LaRocque argued that Indigenous people and settlers do not need to forget the past to move forward. But everything has to change. There will be no reconciliation without justice and the political liberation of Indigenous people. And perhaps reconciliation itself is colonialist, as she pointed out. It rings as a Christian practice in which Indigenous people are mandated to forgive.
While Canada has attempted to name and categorize Indigenous people as a monolithic group, the Truth and Reconciliation Commision individualized and “psychologized” Indigenous people focusing on their hurt and pain as it has been recognized in relation to certain experiences such as residential schools. But as LaRocque shared, public school was a hellish experience for her growing up in northern Alberta. And it continues to be a harrowing and dangerous experience for Indigenous youth who are often forced to leave their communities to live in a settler-dominated place where they can attend school. Why did public school teachers force their Indigenous students to stop speaking Cree, as LaRocque experienced. Why do Indigenous youth encounter racism in the classroom today? Why is violence against Indigenous people rampant in settler communities? “Really, who is the iller of the two, settlers or Indigenous people?,” LaRocque challenged. “Who really needs to be phsychologised?”

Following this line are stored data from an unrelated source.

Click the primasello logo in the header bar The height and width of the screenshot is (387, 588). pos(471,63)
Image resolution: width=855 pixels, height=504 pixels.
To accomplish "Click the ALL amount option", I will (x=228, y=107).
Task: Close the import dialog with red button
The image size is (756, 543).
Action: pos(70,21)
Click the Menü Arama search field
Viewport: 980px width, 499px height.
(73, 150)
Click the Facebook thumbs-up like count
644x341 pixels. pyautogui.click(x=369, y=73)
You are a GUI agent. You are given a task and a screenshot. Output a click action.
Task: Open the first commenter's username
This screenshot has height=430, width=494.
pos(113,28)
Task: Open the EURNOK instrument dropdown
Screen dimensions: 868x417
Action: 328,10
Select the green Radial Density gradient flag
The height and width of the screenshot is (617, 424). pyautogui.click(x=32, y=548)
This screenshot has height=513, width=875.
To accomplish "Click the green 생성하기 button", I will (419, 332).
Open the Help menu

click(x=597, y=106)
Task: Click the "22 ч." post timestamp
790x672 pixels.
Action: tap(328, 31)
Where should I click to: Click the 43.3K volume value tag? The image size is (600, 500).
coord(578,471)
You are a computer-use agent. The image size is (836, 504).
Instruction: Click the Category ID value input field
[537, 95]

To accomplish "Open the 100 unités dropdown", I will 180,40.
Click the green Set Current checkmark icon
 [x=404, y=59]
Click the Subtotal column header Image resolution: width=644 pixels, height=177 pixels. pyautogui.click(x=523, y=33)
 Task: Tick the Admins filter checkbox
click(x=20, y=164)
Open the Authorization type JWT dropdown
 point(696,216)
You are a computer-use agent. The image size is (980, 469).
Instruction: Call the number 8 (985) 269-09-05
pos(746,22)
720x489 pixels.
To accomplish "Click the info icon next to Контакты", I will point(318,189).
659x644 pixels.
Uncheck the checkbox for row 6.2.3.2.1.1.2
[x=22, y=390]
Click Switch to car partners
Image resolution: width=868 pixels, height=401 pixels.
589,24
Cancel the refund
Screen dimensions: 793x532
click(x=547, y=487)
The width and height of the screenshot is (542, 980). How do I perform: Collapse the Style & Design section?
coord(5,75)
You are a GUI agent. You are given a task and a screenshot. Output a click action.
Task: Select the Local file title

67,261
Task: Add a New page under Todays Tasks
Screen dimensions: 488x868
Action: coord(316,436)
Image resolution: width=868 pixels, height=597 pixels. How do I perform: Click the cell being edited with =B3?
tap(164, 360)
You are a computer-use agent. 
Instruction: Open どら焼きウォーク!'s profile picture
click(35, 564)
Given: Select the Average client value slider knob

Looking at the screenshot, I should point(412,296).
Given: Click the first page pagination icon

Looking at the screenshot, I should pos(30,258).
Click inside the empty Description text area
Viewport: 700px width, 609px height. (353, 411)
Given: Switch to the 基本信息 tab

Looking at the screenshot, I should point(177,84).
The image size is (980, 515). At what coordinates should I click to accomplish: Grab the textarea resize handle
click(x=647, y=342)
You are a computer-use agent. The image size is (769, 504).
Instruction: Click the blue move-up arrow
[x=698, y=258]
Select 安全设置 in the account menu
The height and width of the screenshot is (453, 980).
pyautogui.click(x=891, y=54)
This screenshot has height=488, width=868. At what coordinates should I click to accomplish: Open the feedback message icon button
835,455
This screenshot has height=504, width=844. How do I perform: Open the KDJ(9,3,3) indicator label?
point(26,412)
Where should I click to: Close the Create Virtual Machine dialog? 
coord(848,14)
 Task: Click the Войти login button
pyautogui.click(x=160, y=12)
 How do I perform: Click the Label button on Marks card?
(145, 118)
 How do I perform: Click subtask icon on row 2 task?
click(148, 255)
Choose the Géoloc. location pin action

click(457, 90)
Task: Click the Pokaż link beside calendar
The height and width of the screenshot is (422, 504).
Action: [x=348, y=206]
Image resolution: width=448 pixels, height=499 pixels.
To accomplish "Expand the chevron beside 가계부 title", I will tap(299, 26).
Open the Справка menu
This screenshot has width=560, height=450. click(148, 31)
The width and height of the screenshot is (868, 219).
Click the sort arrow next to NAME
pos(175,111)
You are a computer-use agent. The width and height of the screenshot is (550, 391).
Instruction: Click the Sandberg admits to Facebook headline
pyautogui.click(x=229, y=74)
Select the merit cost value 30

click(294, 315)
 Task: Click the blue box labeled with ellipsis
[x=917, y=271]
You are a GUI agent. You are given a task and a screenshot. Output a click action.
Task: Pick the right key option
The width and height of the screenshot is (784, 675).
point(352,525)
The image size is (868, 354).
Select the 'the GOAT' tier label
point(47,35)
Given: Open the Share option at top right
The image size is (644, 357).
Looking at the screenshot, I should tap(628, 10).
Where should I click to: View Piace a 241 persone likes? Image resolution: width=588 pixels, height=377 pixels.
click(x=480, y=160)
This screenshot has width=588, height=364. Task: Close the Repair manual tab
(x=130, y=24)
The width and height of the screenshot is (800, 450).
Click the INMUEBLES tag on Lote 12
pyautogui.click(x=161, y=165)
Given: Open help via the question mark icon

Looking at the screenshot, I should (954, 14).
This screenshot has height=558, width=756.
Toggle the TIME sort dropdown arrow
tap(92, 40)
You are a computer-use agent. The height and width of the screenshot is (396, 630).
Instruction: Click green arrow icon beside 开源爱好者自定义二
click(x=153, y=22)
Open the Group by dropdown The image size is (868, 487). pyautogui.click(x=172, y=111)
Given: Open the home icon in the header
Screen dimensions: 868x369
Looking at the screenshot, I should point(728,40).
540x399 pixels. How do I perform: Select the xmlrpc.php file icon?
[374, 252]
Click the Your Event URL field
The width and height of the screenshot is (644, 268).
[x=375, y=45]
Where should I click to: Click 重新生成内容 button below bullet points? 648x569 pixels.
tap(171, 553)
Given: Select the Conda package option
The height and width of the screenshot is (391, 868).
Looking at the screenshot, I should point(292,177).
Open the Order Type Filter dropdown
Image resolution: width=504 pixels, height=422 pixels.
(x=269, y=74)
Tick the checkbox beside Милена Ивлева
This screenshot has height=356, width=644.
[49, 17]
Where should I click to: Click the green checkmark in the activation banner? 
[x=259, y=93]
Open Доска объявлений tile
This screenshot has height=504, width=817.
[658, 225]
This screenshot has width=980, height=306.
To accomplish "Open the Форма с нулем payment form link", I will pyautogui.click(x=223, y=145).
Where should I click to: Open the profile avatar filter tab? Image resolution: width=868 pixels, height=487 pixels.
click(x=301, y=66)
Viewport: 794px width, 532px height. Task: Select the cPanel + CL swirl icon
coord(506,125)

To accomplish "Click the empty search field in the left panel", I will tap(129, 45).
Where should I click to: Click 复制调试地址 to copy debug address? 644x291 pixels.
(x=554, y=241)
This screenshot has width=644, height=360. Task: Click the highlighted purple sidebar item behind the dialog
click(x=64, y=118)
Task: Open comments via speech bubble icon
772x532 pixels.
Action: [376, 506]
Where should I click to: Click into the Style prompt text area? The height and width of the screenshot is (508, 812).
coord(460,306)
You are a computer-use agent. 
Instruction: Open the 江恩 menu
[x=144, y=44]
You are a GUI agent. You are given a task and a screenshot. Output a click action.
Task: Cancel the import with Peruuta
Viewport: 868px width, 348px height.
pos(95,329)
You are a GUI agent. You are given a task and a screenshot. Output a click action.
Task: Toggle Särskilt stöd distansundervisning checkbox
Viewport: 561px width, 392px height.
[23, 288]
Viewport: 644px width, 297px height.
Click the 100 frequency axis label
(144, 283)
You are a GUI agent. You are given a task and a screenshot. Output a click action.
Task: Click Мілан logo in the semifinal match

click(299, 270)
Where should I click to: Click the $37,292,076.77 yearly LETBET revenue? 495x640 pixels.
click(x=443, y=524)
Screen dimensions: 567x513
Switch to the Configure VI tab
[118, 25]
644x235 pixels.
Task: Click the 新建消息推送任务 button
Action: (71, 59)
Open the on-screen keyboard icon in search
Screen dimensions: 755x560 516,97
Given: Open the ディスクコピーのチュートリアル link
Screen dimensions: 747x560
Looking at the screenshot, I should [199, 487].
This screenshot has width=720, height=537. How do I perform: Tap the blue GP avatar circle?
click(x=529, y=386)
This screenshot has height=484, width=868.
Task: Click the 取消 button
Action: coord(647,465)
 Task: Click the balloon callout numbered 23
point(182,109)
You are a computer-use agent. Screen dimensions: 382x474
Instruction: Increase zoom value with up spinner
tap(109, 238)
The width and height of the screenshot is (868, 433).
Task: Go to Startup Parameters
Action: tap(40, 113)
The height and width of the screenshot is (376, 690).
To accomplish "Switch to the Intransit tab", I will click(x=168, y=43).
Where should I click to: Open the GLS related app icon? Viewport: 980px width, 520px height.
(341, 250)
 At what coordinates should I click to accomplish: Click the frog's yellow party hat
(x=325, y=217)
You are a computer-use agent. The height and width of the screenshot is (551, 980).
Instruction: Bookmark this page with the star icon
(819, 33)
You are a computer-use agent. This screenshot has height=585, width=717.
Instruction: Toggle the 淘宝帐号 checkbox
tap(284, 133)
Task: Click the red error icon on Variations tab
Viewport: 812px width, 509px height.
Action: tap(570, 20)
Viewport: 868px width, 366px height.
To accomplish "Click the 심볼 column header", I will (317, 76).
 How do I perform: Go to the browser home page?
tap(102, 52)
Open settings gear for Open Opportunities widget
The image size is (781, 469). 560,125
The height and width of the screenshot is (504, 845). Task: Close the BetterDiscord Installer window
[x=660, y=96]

In concluding her lecture, Dr. LaRocque asked how resistance can continue under the pressure of reconciliation. While reconciliation feels safe and comforting to some, decolonization is revolutionary and frightening. And whatever decolonization looks like, it can never be determined by colonizers. In response to a question from the audience about what to do with the anger one feels over colonialism, LaRocque said “If you do not find constructive channels for your anger, you will die” and added that being angry is not wrong but necessary and “means you’re paying attention.” For LaRocque, her work has functioned as a life-saving channel. “I would have died,” she said, “had I not had poetry and other ways to express that anger.”
LaRocque’s anger has created lifelines for many. The channels she’s expertly harnessed have brought her to unsuspecting places (if you ever get the chance to hear her tell the story about how she got tenure, do not pass that up). Her resistance and writing will continue to light the way as her work becomes more known. While she has an international audience of scholars and activists around the globe she hopes that her work will gain more attention here at home. “I’m waiting for the historians to find me,” she said. So there you go, historians. It’s time to read some Emma LaRocque.